If the relationship between mother and child is so difficult to live and understand, it is because it is a very intimate relationship that reflects and shapes our entire way of being.
Maxim Rover
Does the dialogue with the mother continue after her disappearance?
The advantage of carrying out this philosophical reflection on the mother is that the book allows you to personalize this concept a little. In other words, “my mother” can mean something much bigger than a single individual; In addition to “my little mother,” we become sensitive to all the entities that perform maternal functions without which you cannot survive, the atmosphere you breathe, the soil that nourishes you… Thus, individual By detaching from the mother, we find a sense of love and respect for the non-subjective forms of motherhood.
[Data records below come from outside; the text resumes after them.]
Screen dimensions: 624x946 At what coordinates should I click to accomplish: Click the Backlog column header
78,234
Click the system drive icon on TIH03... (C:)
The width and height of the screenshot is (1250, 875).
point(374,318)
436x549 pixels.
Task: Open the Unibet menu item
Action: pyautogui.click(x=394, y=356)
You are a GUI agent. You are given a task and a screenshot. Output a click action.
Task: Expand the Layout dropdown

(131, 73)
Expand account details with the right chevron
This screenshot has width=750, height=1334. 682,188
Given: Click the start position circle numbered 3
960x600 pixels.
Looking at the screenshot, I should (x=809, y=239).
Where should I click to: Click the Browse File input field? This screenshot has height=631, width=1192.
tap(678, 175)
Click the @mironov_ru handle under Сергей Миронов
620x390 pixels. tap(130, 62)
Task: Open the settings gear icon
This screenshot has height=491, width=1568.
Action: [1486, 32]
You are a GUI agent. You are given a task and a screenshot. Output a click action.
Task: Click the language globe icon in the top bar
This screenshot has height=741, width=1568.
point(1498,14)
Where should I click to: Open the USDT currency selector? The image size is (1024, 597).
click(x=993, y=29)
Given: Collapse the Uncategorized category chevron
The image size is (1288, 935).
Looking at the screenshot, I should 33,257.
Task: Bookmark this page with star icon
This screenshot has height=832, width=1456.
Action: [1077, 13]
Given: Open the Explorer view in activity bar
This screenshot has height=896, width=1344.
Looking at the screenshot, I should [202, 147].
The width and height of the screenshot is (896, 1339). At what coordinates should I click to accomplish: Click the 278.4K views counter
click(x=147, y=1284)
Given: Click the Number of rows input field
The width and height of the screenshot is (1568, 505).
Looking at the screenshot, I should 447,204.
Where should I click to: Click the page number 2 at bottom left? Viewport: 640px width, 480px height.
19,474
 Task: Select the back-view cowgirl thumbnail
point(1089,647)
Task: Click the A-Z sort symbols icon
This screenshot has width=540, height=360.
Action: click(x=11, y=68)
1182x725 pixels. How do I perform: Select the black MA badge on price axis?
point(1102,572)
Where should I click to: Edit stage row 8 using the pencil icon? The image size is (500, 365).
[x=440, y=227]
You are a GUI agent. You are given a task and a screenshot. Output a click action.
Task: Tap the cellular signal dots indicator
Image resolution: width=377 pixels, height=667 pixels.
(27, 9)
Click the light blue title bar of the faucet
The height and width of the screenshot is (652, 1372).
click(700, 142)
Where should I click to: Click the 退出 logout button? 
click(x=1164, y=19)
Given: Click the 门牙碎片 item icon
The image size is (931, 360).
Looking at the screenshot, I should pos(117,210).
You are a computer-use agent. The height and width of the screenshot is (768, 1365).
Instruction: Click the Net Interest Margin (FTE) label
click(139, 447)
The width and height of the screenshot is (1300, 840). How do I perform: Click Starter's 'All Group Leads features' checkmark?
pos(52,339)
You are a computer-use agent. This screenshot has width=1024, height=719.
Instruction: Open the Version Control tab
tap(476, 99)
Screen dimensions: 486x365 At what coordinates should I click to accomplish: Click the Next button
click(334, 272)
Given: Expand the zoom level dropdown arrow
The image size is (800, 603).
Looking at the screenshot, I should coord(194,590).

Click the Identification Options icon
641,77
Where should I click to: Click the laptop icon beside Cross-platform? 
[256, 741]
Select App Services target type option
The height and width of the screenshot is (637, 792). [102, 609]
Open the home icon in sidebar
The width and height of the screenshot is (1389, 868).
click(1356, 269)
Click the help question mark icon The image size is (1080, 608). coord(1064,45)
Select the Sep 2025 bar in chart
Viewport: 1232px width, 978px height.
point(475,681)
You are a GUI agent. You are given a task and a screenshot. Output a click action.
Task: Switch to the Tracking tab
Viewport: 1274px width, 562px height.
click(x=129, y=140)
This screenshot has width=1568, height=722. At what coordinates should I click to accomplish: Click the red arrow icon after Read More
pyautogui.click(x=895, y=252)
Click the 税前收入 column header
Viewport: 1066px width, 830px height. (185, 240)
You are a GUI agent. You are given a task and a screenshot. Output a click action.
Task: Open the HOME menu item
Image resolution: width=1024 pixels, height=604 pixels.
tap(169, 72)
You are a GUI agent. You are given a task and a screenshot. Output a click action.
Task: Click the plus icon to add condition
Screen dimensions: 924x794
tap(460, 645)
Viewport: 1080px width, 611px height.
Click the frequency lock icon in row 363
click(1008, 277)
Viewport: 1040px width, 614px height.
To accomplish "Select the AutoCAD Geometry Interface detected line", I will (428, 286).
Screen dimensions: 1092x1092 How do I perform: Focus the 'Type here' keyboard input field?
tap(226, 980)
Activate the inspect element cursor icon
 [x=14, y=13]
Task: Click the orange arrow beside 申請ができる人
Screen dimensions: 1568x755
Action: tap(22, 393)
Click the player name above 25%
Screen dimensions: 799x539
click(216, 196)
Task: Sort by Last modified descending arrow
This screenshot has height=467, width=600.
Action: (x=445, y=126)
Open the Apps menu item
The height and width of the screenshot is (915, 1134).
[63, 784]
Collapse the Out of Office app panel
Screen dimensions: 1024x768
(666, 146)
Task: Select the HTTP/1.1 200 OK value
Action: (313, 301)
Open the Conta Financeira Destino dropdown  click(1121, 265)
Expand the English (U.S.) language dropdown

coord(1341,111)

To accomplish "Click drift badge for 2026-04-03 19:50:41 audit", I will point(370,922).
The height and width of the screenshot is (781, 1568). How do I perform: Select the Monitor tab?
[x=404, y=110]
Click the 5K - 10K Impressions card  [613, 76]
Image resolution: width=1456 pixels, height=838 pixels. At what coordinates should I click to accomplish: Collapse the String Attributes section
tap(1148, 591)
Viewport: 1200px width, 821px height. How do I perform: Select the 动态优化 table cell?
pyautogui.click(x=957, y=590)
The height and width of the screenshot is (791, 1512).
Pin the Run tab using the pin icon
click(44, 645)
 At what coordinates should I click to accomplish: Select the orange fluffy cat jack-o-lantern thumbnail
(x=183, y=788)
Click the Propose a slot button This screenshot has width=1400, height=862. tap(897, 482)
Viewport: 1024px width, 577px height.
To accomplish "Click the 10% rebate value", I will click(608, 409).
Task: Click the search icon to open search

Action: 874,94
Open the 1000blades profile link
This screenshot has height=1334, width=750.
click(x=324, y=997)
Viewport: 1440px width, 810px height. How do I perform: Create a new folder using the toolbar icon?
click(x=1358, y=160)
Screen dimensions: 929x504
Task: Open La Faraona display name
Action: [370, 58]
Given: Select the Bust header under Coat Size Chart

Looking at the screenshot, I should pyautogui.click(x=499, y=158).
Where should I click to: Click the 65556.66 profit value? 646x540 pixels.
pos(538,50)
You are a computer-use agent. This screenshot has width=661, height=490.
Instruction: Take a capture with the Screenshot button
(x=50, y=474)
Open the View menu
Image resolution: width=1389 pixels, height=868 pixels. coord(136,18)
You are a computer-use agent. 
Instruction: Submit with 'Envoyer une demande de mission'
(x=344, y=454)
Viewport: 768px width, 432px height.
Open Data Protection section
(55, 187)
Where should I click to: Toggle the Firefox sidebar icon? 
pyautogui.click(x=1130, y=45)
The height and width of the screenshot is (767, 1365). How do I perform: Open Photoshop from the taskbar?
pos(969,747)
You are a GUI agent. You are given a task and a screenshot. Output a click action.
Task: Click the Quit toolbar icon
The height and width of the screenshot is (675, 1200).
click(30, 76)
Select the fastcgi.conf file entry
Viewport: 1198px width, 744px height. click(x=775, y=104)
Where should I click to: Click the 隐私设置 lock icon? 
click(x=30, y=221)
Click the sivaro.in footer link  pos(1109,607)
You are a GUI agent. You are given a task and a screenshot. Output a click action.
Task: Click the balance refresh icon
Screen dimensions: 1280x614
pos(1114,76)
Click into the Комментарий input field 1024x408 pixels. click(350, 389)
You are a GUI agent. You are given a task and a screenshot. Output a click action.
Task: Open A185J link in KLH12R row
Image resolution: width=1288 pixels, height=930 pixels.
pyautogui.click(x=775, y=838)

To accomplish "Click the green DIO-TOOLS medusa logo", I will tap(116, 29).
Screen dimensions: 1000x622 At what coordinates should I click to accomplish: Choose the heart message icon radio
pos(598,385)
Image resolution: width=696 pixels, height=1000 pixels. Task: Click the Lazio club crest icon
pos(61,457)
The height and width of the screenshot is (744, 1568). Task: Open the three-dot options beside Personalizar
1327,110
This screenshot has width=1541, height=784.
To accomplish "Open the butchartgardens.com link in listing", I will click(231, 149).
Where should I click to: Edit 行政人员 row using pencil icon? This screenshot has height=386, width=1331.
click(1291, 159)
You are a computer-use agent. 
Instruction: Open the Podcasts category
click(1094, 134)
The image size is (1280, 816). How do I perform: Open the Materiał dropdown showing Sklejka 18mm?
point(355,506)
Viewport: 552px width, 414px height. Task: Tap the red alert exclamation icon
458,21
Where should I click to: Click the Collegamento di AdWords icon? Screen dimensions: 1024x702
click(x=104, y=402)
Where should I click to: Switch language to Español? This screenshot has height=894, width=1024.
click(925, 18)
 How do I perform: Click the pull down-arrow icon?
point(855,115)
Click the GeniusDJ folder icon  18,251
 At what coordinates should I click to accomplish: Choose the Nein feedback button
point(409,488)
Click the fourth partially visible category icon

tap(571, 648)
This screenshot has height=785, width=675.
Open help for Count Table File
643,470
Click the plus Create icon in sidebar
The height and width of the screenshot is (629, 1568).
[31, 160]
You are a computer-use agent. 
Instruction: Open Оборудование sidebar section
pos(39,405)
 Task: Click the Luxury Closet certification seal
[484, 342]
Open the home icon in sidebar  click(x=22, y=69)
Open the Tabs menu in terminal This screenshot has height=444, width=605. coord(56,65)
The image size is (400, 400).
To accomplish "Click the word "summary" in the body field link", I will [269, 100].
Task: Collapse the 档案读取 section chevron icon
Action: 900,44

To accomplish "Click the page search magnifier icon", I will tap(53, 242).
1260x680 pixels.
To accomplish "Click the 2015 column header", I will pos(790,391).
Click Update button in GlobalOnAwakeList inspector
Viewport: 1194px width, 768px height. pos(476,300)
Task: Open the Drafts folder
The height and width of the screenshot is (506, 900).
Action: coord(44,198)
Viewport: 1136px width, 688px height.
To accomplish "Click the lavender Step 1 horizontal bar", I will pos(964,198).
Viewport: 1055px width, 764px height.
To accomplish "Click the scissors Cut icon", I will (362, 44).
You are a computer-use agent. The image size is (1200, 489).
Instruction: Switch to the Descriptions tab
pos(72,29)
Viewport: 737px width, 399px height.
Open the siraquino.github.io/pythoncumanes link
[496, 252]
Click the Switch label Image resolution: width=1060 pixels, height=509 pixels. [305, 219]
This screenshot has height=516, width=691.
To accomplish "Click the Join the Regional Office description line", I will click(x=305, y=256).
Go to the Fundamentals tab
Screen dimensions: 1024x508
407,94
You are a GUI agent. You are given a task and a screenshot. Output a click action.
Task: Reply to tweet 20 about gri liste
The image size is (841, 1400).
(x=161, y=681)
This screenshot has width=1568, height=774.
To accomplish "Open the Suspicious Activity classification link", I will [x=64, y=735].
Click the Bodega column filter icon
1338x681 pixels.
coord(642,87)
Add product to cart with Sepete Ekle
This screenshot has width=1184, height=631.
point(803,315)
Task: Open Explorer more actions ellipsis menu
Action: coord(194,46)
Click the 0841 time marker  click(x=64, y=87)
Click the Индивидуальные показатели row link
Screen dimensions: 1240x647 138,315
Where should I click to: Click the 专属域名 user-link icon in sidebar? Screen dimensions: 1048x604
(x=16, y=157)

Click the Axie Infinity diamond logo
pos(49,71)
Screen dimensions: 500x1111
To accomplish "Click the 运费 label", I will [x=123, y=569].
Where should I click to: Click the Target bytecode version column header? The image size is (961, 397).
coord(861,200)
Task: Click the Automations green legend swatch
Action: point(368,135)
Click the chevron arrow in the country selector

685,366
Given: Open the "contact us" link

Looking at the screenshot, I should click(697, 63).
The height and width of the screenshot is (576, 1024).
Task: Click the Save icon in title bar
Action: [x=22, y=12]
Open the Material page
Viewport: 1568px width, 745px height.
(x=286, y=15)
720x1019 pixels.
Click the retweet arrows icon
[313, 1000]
We realize, for example, that bathing in the sea, lake or river is not only something that gives us pleasure. it really opens us up to a deep love for what makes us exist. These simple joys heal you of consumerism, but also make you realize that your little mother, who first cared for you and then worried you, is something infinitely greater. is the ambassador.
Talking to mother by Maxime Rovere, Éditions Flammarion, 288 p., €21. Released on January 22.